It was still months until summer, but the season was suddenly in full swing in Margate — at least in front of Steve & Cookie’s.
There, the most dedicated and loyal summer people in the world — looking at you, Philly — had been lined up since before dawn (I kid you not) for their chance to get the thing they covet most: dinner reservations at the Shore.
“It does define the summer,” said Caren Fires of Wynnewood.
“I don’t want it to change at all," said Magen Kauffman, who drove in from the Main Line with two friends to be among the first in line outside Steve & Cookie’s, a former speakeasy with a view of the bay and an oyster bar in back.
It’s nearly impossible to get in by phone on this day, the first day of spring, when owner Cookie Till mischievously opens up reservations for the entire summer and allows people to book multiple weekends.

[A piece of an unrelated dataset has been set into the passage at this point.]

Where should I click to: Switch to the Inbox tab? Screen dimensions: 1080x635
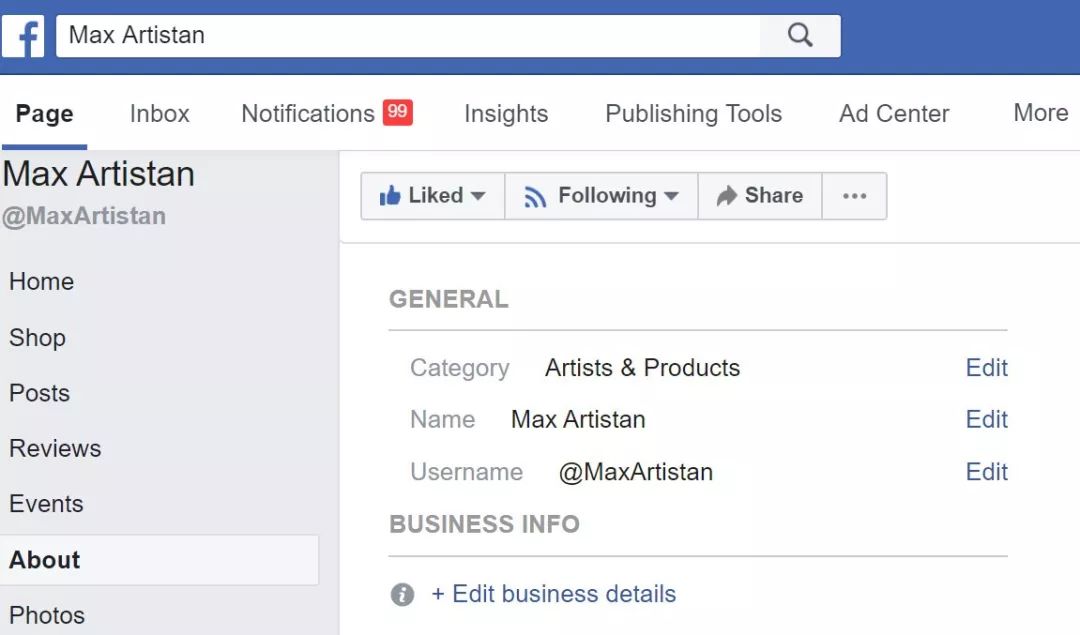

I have it on good authority that some people needed to try, like, 300 times by phone to get through. And by like, I mean literally. One of the only other places to attract such reservation devotion is Chef Vola’s in Atlantic City, which was a 2019 James Beard Foundation Award semifinalist for outstanding service. To request a table there, Kauffman says, “you fax it in and you hope.”
Some standing in line outside Steve & Cookie’s will book a reservation every summer weekend. Most will order the same thing every time, often the Ugly Tomato Salad, topped with fried shallots and bleu cheese. It would not be summer otherwise.

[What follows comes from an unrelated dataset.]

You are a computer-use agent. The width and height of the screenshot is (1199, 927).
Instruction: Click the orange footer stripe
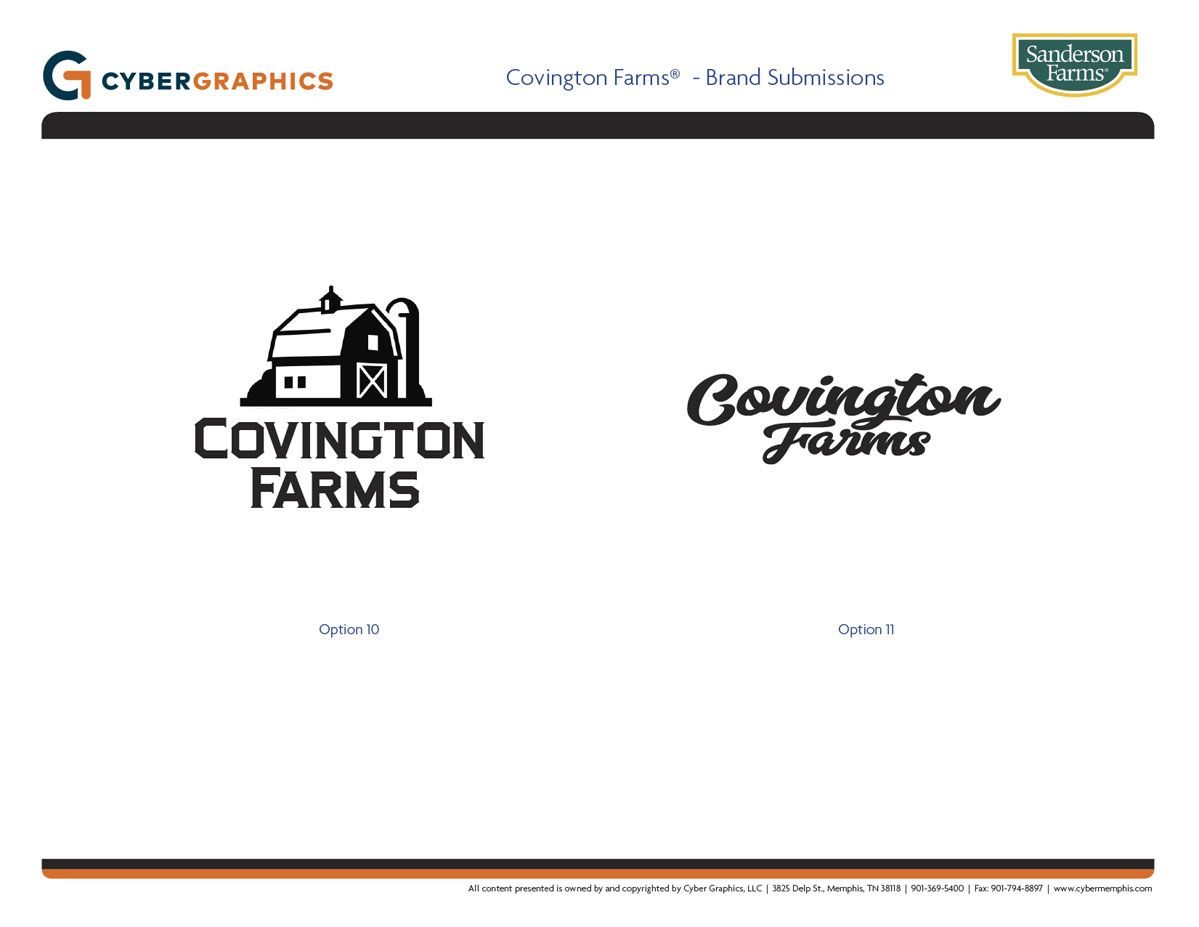[597, 874]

What is it about the Jersey Shore that makes people want to have the same experience over and over again?
Typically adventurous people who try a new restaurant every weekend at home will hunker down at the same restaurants at the Jersey Shore. They seek out the same spot on the same beach. They lunch on the same tuna sub. They order pizza delivery from the same place (usually on Friday night, upon arrival at the Shore). They indulge in water ice from the same place (Mento’s, obviously). They drive the same streets and walk the same routes along the boardwalk.

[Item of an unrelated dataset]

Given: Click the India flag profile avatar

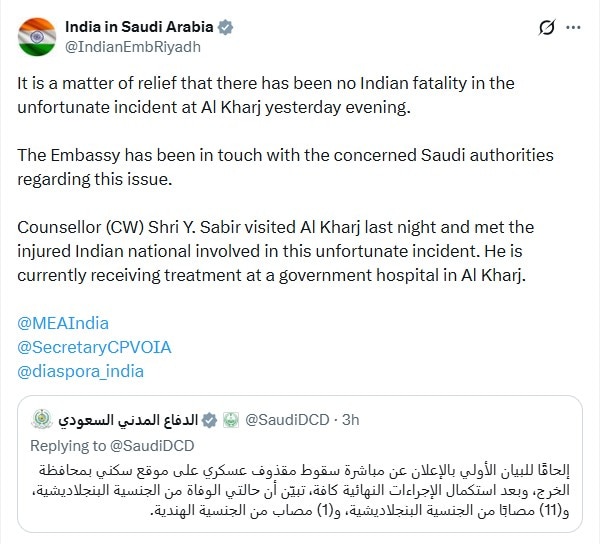Looking at the screenshot, I should [36, 36].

I get it, but come on, people! Explore a little. You know that one Vietnamese place on Arctic Avenue in Atlantic City you loved, Little Saigon? Yes, it closed. But in its place is Rincón Catracho, a Honduran family-run restaurant that serves the most amazing dish of fish, rice, and plantains, beautifully prepared. And now with fútbol on two screens. Give it a try.
Kauffman and her friend Lisa Green do plenty together at home on the Main Line, and they braved the Steve & Cookie’s line together, but they’ll never actually sit next to each other on the beach. Their Shore traditions have taken them to different beaches, and neither would think of giving up her beach. They do take the ritual walk to chat, of course .
“We definitely keep our beach spots,” Green said.
“For me, it’s very nostalgic," Kauffman said. “My kids are fifth-generation Margatians.”
By that, she means fifth-generation summer Margatians, but locals know how much love and genuine enthusiasm summer people bring to the Shore. Ventnor Police Chief Doug Biagi notes that crime in his town does not go up in the summer, despite the population temporarily tripling.
“Second homeowners don’t cause any of the problems,” Biagi said. “They love it.”
Kauffman can attest to her family’s Shore experience: “Everyone’s in a good mood, just smiley.”
One love-it-or-hate-it ritual of Jersey Shore life — puffing a cigar on the beach, no apologies to people downwind — is gone. New Jersey passed a no-smoking law for the beach, and most towns have opted not to designate an allowable 15 percent smoking zone.
Biagi said police will enforce when people complain, but suggests not calling 911 on beach smokers. He views the ban as somewhat overkill for a problem that might be dealt with another way.
“A lot of this would stop if people were just a little more courteous,” Biagi said.